ROS: The Robot Operating System
With a Pi installed in the head of Marty providing a substantial boost to computational power, more advanced features can be implemented. One of the best ways to leverage this extra power is through the use of the Robot Operating System - ROS. You can take advantage of the vibrant community and ecosystem that exists to learn about robots and how to develop cool applications for them.
Okay, great, but what exactly is ROS?
In essence, ROS is a flexible framework that aims to ease the development of creating robot software. It’s a pseudo operating system consisting of a wide range of software tools and libraries that make life a little easier for robotics developers. One of it’s main strengths is the open-source nature of the framework. This was intentionally designed in order to promote collaboration between groups, capitalise on their strengths and build on each other’s work, with the end result being more robust and effective robot software.
As such, individuals or groups can create their own tools and libraries and publish them for use by the wider ROS community. This modularity makes life a little easier for budding roboticists (which you most likely are if you’re reading this) as it allows you to use as much or as little of ROS as you’d like, picking and choosing what suits your particular application best.
And how does it work?
Let’s cover the basics of ROS, first.
Underpinning ROS is the concept of distributed computing, and ROS itself is a kind of peer-to-peer distributed system. A ROS system - in this case not neccessarily a single machine - is a network comprising of independent nodes (synonymous with processes) that communicate with each other by passing messages, using a publisher and subscriber model. A node can essentially broadcast its data over a named bus - called a topic - to be picked up by any other node that is interested in that data. For example, a camera node can publish a stream of images, which can be picked up by another node that handles some kind of processing using the images. There is no limit to the number of subscribers a topic can have, or whether the node is even on the same machine (or architecture!).
This distributed model is really handy, and can easily span devices and operating systems. Using Marty as an example, the Rick (an Arduino based board) communicates with the Pi through serial communication, using rosserial.
I think I’m starting to get it…
Don’t worry if this isn’t making complete sense for now. Let’s visualise it. We’ll use Marty’s face tracker as an example.
It’s a simplified view, but relatively accurate. Let’s break down what’s going on here.
Governing everything, is the ROS Master. This node is crucial to the running of a ROS system, and its role is to handle the naming and registration of the other nodes in the system. It keeps an eye on the various publishers, subscribers and services that are running over the entire system. Once a node registers with the Master, it can then communicate with any other node that has registered with the Master.
Next, is the
raspicam_node. This is the node that gets images from the Raspberry Pi camera and publishes it over the
This data is then read by the
face_tracker node by subscribing to the
/marty/camera/image topic, and this node handles the image processing (such as detecting faces, eyes and smiles). Once this has been completed, this node publishes the processed images (
/marty/face_tracking/faces, for example) as well as the co-ordinate data of the detected features within the image frame (
/marty/face_tracking/faces_centroid, for example).

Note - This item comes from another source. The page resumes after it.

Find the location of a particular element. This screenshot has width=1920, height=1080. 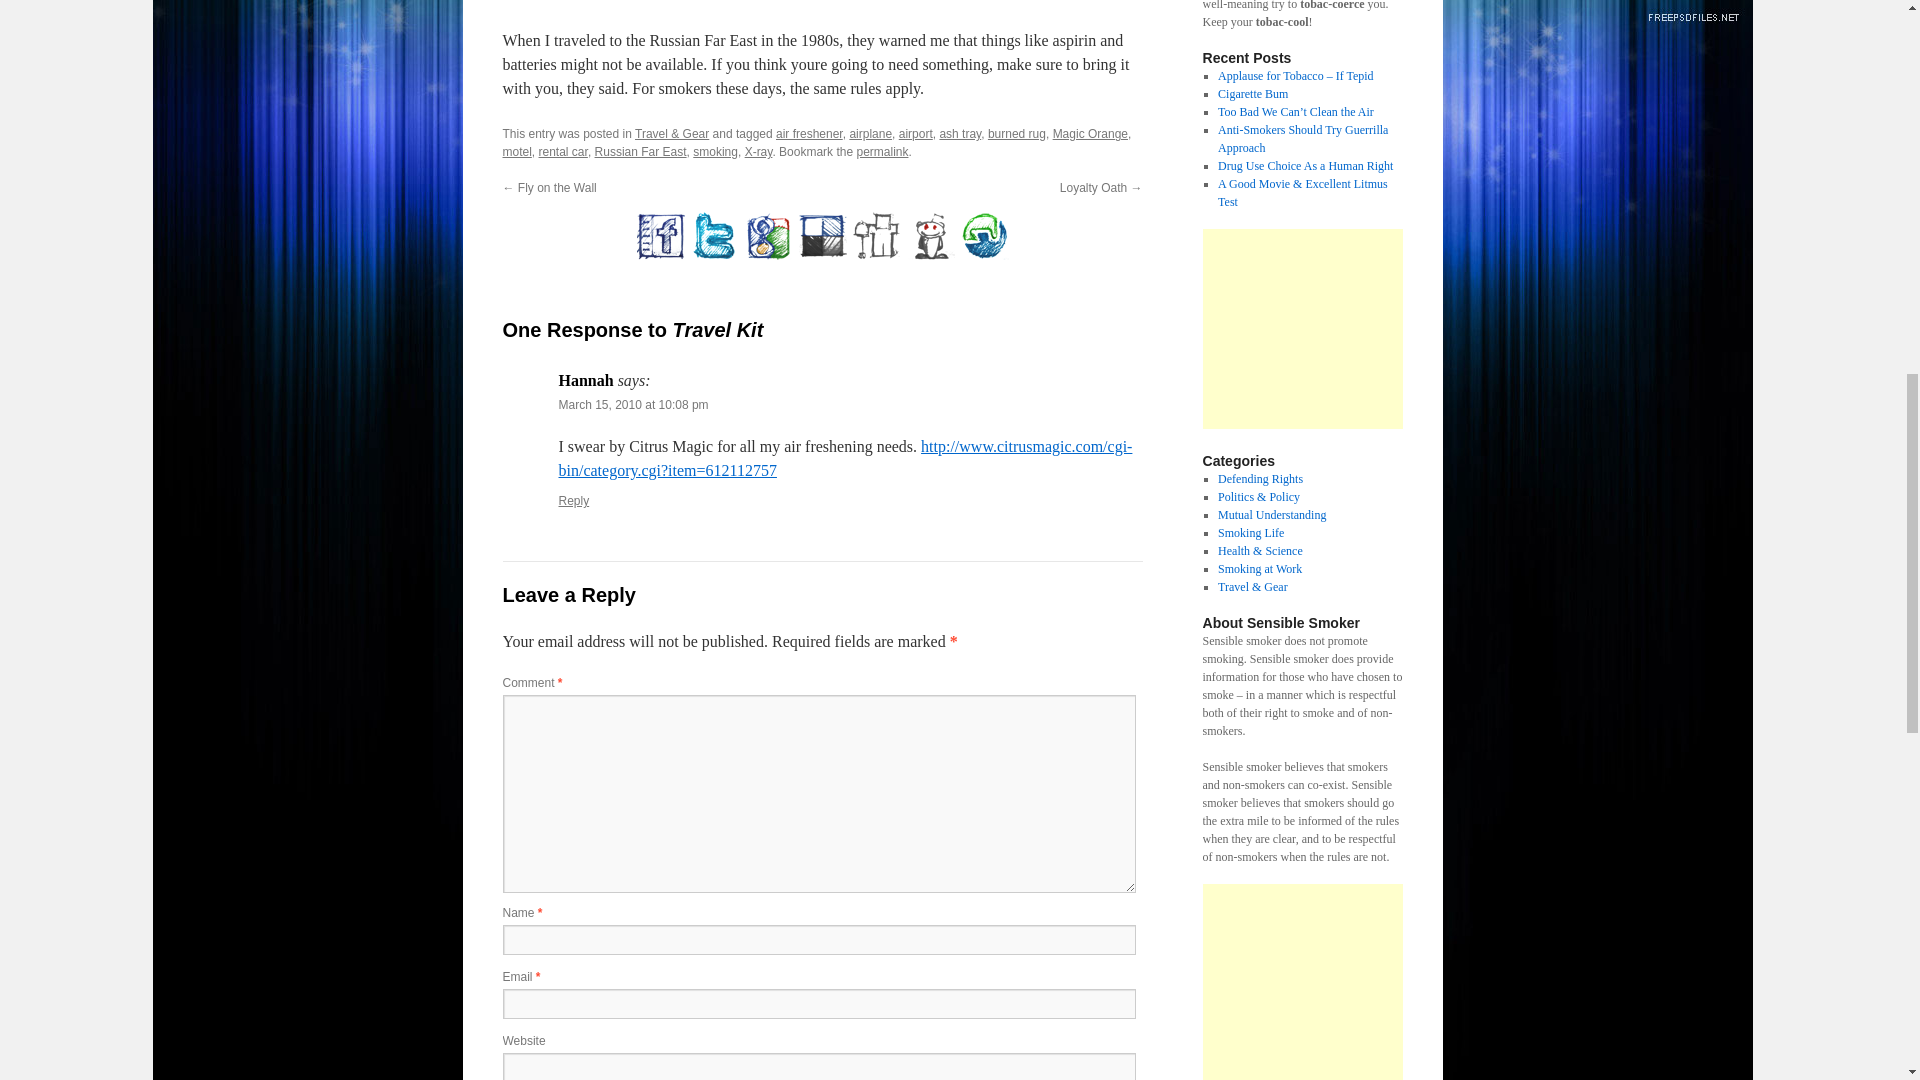

Reddit is located at coordinates (930, 236).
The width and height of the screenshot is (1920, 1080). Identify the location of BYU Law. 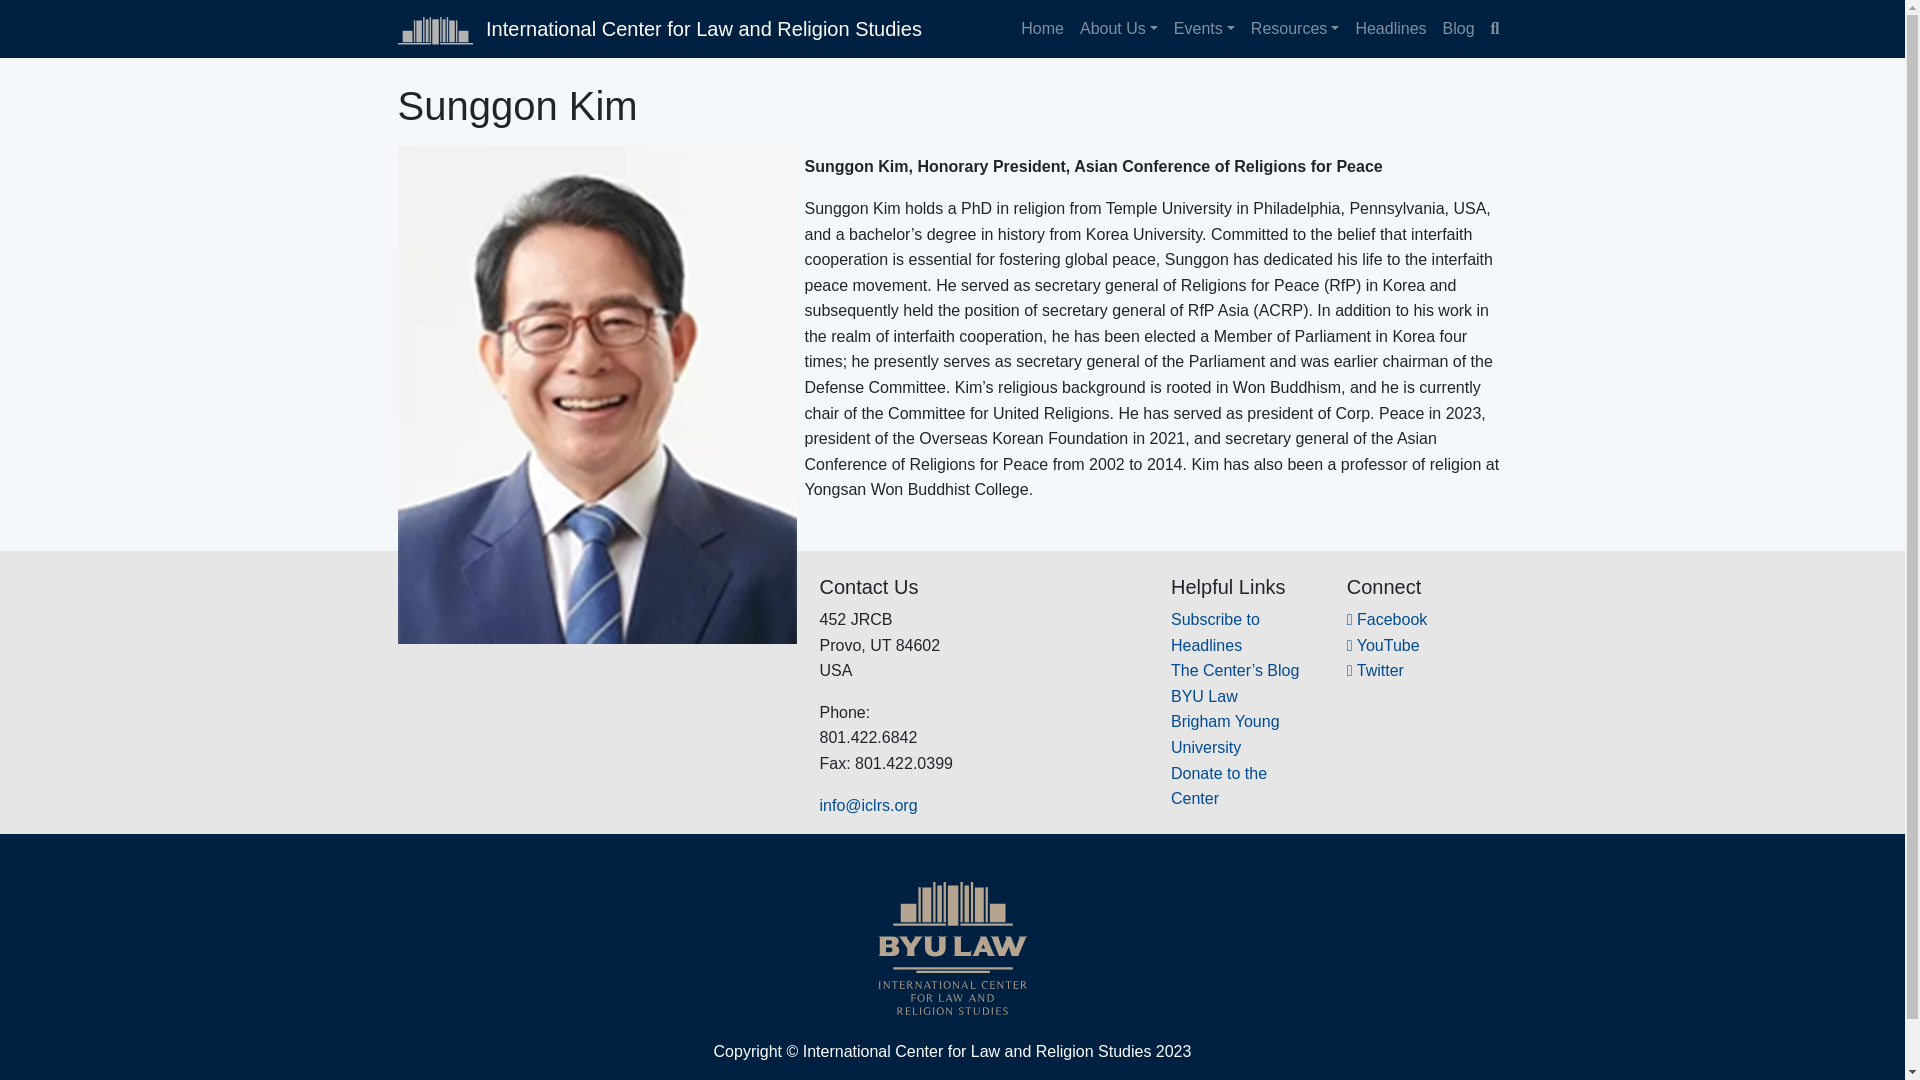
(1204, 696).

Also shown is the method of visualisation, the output of which, in this case, is simply a rectangle drawn over any detected features. This is performed on the laptop that is used in this ROS system and is achieved through running an instance of
rqt_image_view on the laptop and subscribing to a video output of the
face_tracker node. The
Terminal here is simply a command line prompt that has been told to subscribe to the
/marty/face_tracking/faces_centroid topic and prints the output.
It’s a relatively simple example, but illustrates the structure of a typical ROS application.
Worthy of note is the previously mentioned modularity of ROS. It doesn’t neccessarily have to be an on board camera that the
face_tracker node receives images from, it could just as easily be a camera on the network (so long as the subscribed topic name is the same of course). Also, expanding or utilising data from this node is straight forward, simply subscribe to the relevant topic in your application and you have the data. For example, you could have a script that subscribes to the co-ordinate data from the
/marty/face_tracking/faces_centroid topic and make Marty move to track your face. Try it and show us, we’d love to see!
Cool! So where do I start?
Now that the basics have been explained, diving into practical examples is next.
The official Marty Pi image already has a version of ROS installed, so you can bypass the pain that is installing ROS from source.
Before you dive in though, it is highly recommended to install ROS on another computer. This will speed up your development and just make life that much easier. Also, when it comes to developing robot applications, Linux is king, so it is also virtually a requirement to use an OS like Ubuntu. It’s one of the most widespread Linux distros and is officially supported by ROS, here’s the official install tutorial. There exists versions of ROS that can “run” on Windows and OSX, but these are still experimental, buggy and not recommended.
Once you have Ubuntu and ROS installed on a computer of your choice, my advice is to get your bearings first and follow the official ROS tutorials. These will get you familiar with the beginner level stuff that’s neccesary to get Marty to do cool things.